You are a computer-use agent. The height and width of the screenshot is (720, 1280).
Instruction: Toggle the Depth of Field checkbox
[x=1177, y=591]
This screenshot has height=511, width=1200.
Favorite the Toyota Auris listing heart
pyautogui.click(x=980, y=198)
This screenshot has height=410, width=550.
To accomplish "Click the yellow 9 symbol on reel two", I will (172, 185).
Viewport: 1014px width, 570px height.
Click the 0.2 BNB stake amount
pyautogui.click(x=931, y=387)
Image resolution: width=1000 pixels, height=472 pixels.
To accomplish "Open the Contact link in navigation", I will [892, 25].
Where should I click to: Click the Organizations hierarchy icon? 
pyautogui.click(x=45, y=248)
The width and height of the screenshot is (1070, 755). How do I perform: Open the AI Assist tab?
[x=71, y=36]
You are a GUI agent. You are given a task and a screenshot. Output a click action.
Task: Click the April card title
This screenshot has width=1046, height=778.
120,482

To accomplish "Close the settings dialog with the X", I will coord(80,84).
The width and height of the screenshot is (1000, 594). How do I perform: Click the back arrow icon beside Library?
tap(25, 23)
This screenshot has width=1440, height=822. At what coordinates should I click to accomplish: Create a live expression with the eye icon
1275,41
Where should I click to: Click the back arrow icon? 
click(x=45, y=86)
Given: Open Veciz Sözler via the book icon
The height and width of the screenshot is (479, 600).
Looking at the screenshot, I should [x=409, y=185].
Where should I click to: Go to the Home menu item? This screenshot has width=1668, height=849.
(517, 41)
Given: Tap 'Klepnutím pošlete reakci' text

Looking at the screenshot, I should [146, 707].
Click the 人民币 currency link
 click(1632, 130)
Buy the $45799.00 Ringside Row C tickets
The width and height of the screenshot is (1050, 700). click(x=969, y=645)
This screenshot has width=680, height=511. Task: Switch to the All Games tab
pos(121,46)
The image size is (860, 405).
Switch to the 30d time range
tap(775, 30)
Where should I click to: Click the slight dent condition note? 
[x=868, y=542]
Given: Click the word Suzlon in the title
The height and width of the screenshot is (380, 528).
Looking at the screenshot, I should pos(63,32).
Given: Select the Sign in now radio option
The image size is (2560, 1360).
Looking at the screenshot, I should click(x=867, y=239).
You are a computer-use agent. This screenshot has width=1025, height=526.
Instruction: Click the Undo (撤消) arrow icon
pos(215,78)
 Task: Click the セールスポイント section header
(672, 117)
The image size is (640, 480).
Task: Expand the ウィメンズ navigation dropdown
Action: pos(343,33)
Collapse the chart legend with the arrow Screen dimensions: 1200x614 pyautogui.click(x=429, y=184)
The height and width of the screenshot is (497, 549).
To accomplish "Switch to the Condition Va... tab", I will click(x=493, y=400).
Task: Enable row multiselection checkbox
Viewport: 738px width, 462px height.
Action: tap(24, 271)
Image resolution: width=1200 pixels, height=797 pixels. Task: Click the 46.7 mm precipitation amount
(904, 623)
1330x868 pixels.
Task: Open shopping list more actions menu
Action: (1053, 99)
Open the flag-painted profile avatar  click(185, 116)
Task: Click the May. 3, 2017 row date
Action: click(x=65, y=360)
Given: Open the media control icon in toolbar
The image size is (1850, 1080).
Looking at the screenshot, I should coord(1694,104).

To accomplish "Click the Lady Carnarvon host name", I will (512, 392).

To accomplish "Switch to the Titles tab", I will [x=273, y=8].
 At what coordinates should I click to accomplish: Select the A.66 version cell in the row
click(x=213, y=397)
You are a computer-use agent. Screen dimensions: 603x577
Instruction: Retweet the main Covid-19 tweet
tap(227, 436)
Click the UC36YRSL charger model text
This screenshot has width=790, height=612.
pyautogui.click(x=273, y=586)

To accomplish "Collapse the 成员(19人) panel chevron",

============

▶ [Exercise prompt] The string "agent" appears on how many lines of the records? State the number alone.

▶ [Written solution] 4